Friday, January 31, 2025

New Documentary Revisits Ye’s Controversial MAGA Speech from 2018 ‘SNL’ Show

Ye’s made some unforgettable SNL moments over the years, and now a new Peacock doc celebrating the show’s 50th anniversary is diving into his impact – including that wild 2018 MAGA speech during the Yandhi era.

The two-hour special Ladies & Gentlemen… 50 Years of SNL Music, directed by Questlove and Oz Rodriguez, looks back at Ye’s multiple SNL appearances, starting with his 2005 performance of “Touch the Sky” from Late Registration.

Tom Morello from Rage Against the Machine credits Ye for changing how artists design their SNL sets, saying before him, “you always played in front of the brick wall.” Barry creator and former SNL writer Bill Hader remembers Ye being “nice but really contentious” with the show’s crew.

“He had no problem telling us that he found the show incredibly unfunny,” Hader recalled with a laugh. “He would tell us that on the regular.”

After showing a clip of Ye getting heated about lighting in 2016, the doc jumps to September 2018. By then, Ye was deep into his MAGA phase, rocking the red hat in promos and during the show.

“Oh yeah, that is a MAGA hat, huh?” veteran cast member Kenan Thompson says in footage before filming a promo with host Adam Driver and Ye. “I’m just now putting that together.”

As fans might remember, the show’s usual goodnight segment went off the rails when Ye launched into a half-sung rant about “the liberals” who “bully you.” He talked about “monolithic thought” and used Trump’s 2016 win as inspiration for his own White House dreams. (Four years later, Ye would praise Hitler during a masked interview with Alex Jones.)

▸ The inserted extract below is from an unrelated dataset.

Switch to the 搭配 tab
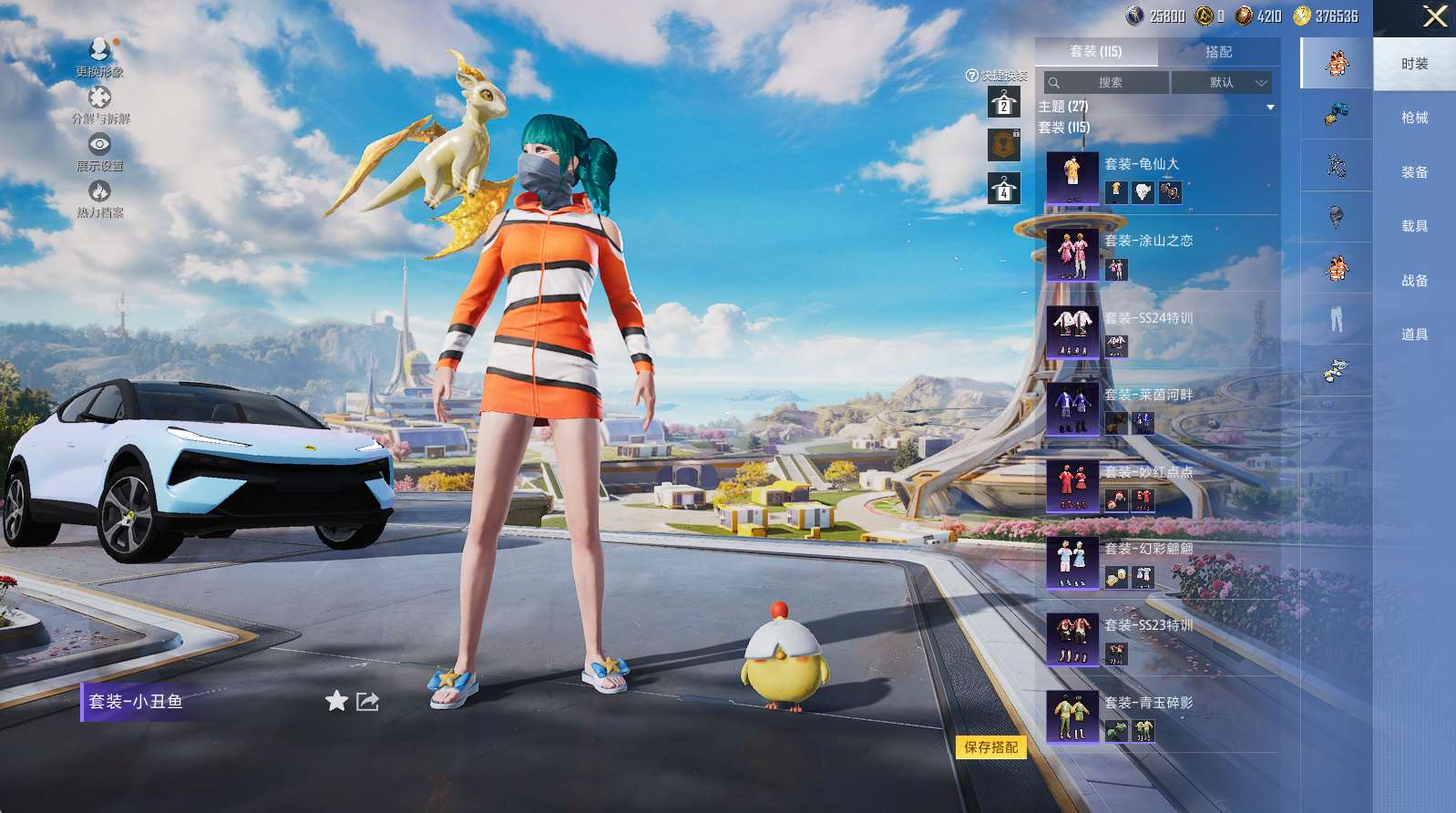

https://twitter.com/Jasp3r_0/status/1884245178204180946

“I was like, I don’t wanna be up here for this because I don’t agree with this and standing up here seems like I’m standing in solidarity,” current SNL star Ego Nwodim shared in the doc. Her first year on the show coincided with Ye’s MAGA drama. “So I was like, don’t make any faces. Neutral face, neutral face. Everyone’s gotta know I’m just fulfilling my duties as a cast member. It’s like your first day of school and you’re like, I don’t wanna get in trouble.”

During Ye’s extended post-show speech, which only partly made it to TV, Nwodim remembers scanning the stage for “other Black people up here.” Her discovery? Zero.

“I was the only one,” she revealed. “Then I thought, they had a meeting. So then I’m like, these motherfuckers.”

Kenan Thompson saw the signs and bounced quick.

“When he grabbed the mic and was just like, you know, wandering around, you could see he was gearing up to say something,” Thompson, who’s talked about this moment several times since, explained in the doc. “I was like, I’m out. It would have been cool if he just did the music thing and, I don’t know, spoke through the hat, I guess. Because the hat was loud.”

Steve Higgins, former SNL co-head writer and current Tonight Show regular, noted that SNL has always been a “non-censoring show,” except for curse words.

“No one’s stopping anybody from doing anything,” he pointed out.

You can catch the full doc on Peacock now. Meanwhile, Ye’s getting ready to drop his first solo album since 2021’s Donda. His upcoming project Bully, which he’s been teasing all over social media lately, should hit sometime this year.